All of lore.kernel.org
 help / color / mirror / Atom feed
From: KP Singh <kpsingh@kernel.org>
To: Martin KaFai Lau <kafai@fb.com>
Cc: "Paul E. McKenney" <paulmck@kernel.org>,
	bpf <bpf@vger.kernel.org>, Alexei Starovoitov <ast@kernel.org>,
	Daniel Borkmann <daniel@iogearbox.net>,
	Andrii Nakryiko <andrii@kernel.org>, Jann Horn <jannh@google.com>,
	Florent Revest <revest@chromium.org>,
	Brendan Jackman <jackmanb@chromium.org>,
	Yonghong Song <yhs@fb.com>
Subject: Re: [PATCH bpf-next 1/2] bpf: Allow bpf_local_storage to be used by sleepable programs
Date: Tue, 23 Nov 2021 18:11:14 +0100	[thread overview]
Message-ID: <CACYkzJ7OePr4Uf7tLR2OAy79sxZwJuXcOBqjEAzV7omOc792KA@mail.gmail.com> (raw)
In-Reply-To: <20210902044430.ltdhkl7vyrwndq2u@kafai-mbp.dhcp.thefacebook.com>

On Thu, Sep 2, 2021 at 6:45 AM Martin KaFai Lau <kafai@fb.com> wrote:
>
> On Wed, Sep 01, 2021 at 01:26:05PM -0700, Paul E. McKenney wrote:
> > On Tue, Aug 31, 2021 at 11:32:17PM -0700, Martin KaFai Lau wrote:
> > > On Tue, Aug 31, 2021 at 09:38:01PM +0200, KP Singh wrote:
> > > [ ... ]
> > >
> > > > > > > > > > @@ -131,7 +149,7 @@ bool bpf_selem_unlink_storage_nolock(struct bpf_local_storage *local_storage,
> > > > > > > > > >           SDATA(selem))
> > > > > > > > > >               RCU_INIT_POINTER(local_storage->cache[smap->cache_idx], NULL);
> > > > > > > > > >
> > > > > > > > > > -     kfree_rcu(selem, rcu);
> > > > > > > > > > +     call_rcu_tasks_trace(&selem->rcu, bpf_selem_free_rcu);
> > > > > > > > > Although the common use case is usually storage_get() much more often
> > > > > > > > > than storage_delete(), do you aware any performance impact for
> > > > > > > > > the bpf prog that does a lot of storage_delete()?
> > > > > > > >
> > > > > > > > I have not really measured the impact on deletes, My understanding is
> > > > > > > > that it should
> > > > > > > > not impact the BPF program, but yes, if there are some critical
> > > > > > > > sections that are prolonged
> > > > > > > > due to a sleepable program "sleeping" too long, then it would pile up
> > > > > > > > the callbacks.
> > > > > > > >
> > > > > > > > But this is not something new, as we have a similar thing in BPF
> > > > > > > > trampolines. If this really
> > > > > > > > becomes an issue, we could add a flag BPF_F_SLEEPABLE_STORAGE and only maps
> > > > > > > > with this flag would be allowed in sleepable progs.

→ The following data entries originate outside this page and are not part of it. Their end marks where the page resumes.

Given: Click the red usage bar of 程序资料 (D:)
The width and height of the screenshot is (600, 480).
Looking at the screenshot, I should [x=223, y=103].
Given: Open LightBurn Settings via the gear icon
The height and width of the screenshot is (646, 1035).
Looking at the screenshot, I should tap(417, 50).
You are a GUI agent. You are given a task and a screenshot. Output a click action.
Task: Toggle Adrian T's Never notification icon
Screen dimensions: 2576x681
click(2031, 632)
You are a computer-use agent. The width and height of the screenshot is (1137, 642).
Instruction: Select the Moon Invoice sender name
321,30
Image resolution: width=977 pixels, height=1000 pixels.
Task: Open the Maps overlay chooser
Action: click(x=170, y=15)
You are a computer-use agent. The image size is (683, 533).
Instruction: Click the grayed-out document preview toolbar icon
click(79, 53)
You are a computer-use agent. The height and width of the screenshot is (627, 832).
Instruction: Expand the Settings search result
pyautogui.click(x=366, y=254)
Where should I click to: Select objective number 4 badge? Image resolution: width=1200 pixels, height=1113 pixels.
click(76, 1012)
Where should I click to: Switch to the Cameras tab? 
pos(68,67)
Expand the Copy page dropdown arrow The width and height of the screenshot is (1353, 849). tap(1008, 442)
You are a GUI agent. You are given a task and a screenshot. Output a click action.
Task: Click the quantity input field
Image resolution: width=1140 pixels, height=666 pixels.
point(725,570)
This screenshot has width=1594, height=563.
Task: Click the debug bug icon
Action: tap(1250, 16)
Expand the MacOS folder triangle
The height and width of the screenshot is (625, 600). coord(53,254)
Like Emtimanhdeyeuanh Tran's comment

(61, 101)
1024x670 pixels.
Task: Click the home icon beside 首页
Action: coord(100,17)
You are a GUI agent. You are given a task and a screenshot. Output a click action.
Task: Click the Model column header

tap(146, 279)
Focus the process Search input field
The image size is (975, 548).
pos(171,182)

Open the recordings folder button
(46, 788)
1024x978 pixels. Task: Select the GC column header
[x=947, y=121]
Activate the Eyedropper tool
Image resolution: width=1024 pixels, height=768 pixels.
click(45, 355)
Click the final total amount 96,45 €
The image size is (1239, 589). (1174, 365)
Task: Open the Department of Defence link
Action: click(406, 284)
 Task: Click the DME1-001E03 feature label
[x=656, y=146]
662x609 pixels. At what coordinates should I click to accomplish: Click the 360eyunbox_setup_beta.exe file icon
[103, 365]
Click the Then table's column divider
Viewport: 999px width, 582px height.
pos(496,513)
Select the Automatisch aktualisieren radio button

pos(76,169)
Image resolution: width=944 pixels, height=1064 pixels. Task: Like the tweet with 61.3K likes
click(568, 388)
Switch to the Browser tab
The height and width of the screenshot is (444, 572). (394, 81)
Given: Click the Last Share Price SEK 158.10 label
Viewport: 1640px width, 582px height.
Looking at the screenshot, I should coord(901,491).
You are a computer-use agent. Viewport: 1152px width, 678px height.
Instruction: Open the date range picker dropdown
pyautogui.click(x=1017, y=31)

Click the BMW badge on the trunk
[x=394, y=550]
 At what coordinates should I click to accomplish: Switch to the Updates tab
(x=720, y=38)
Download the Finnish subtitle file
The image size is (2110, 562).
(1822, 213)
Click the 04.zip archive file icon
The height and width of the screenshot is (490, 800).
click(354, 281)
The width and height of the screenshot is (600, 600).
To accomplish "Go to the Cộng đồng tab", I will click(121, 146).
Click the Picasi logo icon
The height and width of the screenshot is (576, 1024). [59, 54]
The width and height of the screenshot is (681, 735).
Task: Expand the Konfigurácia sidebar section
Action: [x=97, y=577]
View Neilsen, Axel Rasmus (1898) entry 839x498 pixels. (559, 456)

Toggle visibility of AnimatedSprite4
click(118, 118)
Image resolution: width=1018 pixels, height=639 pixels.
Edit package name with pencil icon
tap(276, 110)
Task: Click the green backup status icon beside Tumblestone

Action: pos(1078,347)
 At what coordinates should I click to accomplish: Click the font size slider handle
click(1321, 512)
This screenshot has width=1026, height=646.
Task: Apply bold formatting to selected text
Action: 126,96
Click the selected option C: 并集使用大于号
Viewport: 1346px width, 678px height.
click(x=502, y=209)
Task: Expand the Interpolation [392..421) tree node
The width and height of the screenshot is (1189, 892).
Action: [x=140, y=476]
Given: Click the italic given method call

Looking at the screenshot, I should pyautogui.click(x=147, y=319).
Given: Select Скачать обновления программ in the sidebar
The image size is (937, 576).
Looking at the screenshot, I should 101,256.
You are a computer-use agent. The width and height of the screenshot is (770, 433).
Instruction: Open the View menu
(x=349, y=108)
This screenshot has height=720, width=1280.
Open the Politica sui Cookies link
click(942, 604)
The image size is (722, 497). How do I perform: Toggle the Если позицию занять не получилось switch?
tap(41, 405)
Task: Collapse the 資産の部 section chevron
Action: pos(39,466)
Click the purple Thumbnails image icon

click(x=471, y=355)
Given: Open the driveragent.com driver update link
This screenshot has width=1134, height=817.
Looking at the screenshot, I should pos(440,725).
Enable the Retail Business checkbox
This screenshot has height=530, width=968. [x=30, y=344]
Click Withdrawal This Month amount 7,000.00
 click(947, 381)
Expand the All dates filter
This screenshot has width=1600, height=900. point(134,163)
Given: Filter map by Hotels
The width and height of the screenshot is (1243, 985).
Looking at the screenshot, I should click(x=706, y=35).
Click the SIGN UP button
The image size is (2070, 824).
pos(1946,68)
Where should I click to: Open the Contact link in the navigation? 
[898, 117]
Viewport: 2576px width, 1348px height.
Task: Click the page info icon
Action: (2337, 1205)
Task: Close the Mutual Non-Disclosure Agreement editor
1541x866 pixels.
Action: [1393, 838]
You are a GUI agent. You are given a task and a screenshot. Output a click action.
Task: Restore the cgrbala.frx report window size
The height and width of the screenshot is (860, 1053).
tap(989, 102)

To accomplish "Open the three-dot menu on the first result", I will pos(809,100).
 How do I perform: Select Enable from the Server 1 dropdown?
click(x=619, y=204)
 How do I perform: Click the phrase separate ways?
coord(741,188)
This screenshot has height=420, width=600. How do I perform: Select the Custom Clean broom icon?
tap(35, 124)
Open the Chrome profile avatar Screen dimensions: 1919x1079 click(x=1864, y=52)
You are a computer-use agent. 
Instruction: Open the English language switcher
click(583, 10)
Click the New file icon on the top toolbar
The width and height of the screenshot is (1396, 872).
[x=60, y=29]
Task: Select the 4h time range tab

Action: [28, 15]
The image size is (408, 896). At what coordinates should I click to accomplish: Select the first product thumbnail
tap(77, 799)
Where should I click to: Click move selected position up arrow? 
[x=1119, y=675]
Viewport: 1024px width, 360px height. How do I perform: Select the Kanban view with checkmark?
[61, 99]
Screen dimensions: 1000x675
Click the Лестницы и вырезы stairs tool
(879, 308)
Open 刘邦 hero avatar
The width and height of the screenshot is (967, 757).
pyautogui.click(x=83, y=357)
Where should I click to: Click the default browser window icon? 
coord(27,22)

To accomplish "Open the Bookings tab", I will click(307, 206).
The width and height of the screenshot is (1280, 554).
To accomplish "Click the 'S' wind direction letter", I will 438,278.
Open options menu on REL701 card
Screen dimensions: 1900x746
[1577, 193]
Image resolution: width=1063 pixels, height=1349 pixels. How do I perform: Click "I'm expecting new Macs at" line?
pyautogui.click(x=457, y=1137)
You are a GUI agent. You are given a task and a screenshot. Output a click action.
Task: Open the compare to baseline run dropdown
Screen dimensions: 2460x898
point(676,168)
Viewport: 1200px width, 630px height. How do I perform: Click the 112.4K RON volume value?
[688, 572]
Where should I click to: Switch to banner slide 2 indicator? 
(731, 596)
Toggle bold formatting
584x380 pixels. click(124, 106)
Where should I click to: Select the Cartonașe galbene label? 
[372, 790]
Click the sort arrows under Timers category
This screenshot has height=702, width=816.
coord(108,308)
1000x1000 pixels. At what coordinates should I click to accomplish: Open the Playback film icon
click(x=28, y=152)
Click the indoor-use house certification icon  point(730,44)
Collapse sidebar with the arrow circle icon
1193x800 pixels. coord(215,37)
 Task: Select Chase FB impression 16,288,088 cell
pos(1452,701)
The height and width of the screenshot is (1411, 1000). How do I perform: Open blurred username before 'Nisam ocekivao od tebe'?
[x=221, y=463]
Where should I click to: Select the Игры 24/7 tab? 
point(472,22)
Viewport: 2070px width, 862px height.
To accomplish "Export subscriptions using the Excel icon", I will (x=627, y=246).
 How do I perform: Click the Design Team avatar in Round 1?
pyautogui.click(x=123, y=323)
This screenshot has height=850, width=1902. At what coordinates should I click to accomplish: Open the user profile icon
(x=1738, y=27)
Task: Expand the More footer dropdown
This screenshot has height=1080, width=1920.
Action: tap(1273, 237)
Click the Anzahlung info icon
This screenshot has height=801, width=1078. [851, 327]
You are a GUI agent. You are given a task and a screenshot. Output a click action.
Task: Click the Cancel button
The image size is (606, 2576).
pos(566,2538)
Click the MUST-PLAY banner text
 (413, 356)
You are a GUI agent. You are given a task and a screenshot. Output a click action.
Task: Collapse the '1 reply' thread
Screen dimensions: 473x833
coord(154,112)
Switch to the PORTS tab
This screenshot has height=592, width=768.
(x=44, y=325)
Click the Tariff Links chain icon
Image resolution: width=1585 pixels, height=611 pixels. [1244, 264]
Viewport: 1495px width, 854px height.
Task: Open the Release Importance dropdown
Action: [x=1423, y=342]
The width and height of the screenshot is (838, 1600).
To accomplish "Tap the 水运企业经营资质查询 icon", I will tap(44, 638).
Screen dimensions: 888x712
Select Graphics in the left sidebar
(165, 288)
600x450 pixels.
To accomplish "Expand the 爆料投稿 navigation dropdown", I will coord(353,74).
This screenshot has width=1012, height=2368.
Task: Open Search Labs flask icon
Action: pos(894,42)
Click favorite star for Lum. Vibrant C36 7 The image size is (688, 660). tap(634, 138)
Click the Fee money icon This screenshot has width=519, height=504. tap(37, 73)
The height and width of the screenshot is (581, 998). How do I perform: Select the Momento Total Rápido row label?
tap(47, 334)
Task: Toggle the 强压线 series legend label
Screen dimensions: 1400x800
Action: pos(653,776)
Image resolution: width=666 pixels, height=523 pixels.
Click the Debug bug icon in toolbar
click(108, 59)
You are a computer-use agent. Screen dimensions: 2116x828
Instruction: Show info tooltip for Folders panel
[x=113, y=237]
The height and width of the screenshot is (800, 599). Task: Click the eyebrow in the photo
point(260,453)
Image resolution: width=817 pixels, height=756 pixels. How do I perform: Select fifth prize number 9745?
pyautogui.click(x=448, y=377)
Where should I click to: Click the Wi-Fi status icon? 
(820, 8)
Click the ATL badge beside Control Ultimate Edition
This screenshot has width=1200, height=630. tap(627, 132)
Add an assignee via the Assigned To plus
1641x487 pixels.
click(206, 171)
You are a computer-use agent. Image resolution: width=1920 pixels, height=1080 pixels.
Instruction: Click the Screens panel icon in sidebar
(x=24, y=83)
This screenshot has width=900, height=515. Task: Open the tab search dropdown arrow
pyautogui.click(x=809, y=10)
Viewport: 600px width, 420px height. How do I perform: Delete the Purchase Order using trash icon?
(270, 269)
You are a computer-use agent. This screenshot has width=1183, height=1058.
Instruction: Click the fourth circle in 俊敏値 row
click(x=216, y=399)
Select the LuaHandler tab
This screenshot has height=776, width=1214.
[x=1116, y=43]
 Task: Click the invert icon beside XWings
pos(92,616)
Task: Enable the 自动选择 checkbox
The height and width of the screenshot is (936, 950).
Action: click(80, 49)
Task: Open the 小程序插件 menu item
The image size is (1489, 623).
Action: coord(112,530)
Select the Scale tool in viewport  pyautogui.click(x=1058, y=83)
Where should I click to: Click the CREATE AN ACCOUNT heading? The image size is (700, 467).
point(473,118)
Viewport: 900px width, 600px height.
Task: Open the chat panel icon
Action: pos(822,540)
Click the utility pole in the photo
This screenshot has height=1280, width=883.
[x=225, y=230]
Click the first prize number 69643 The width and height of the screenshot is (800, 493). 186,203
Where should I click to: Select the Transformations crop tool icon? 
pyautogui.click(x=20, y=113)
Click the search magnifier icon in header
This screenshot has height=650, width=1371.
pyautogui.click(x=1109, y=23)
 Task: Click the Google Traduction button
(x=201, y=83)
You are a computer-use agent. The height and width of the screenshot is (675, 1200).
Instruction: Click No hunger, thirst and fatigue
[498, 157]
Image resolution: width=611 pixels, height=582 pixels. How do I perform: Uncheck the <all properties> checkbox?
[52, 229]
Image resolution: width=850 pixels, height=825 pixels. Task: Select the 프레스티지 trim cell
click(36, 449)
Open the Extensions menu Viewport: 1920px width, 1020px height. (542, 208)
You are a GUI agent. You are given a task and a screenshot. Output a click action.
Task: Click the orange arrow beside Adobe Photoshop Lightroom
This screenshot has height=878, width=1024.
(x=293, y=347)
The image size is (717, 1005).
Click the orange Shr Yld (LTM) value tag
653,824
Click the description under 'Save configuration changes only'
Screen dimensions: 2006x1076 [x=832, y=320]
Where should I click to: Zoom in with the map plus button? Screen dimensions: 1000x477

> > > > > > > Agree that is similar to trampoline updates but not sure it is comparable
> > > > > > > in terms of the frequency of elems being deleted here.  e.g. many
> > > > > > > short lived tcp connections created by external traffic.
> > > > > > >
> > > > > > > Adding a BPF_F_SLEEPABLE_STORAGE later won't work.  It will break
> > > > > > > existing sleepable bpf prog.
> > > > > > >
> > > > > > > I don't know enough on call_rcu_tasks_trace() here, so the
> > > > > > > earlier question on perf/callback-pile-up implications in order to
> > > > > > > decide if extra logic or knob is needed here or not.
> > > > > >
> > > > > > I will defer to the others, maybe Alexei and Paul,
> > > > >
> > > > > > we could also just
> > > > > > add the flag to not affect existing performance characteristics?
> > > > > I would see if it is really necessary first.  Other sleepable
> > > > > supported maps do not need a flag.  Adding one here for local
> > > > > storage will be confusing especially if it turns out to be
> > > > > unnecessary.
> > > > >
> > > > > Could you run some tests first which can guide the decision?
> > > >
> > > > I think the performance impact would happen only in the worst case which
> > > > needs some work to simulate. What do you think about:
> > > >
> > > > A bprm_committed_creds program that processes a large argv
> > > > and also gets a storage on the inode.
> > > >
> > > > A file_open program that tries to delete the local storage on the inode.
> > > >
> > > > Trigger this code in parallel. i.e. lots of programs that execute with a very
> > > > large argv and then in parallel the executable being opened to trigger the
> > > > delete.
> > > >
> > > > Do you have any other ideas? Is there something we could re-use from
> > > > the selftests?
> > >
> > > There is a bench framework in tools/testing/selftests/bpf/benchs/
> > > that has a parallel thread setup which could be useful.
> > >
> > > Don't know how to simulate the "sleeping" too long which
> > > then pile-up callbacks.  This is not bpf specific.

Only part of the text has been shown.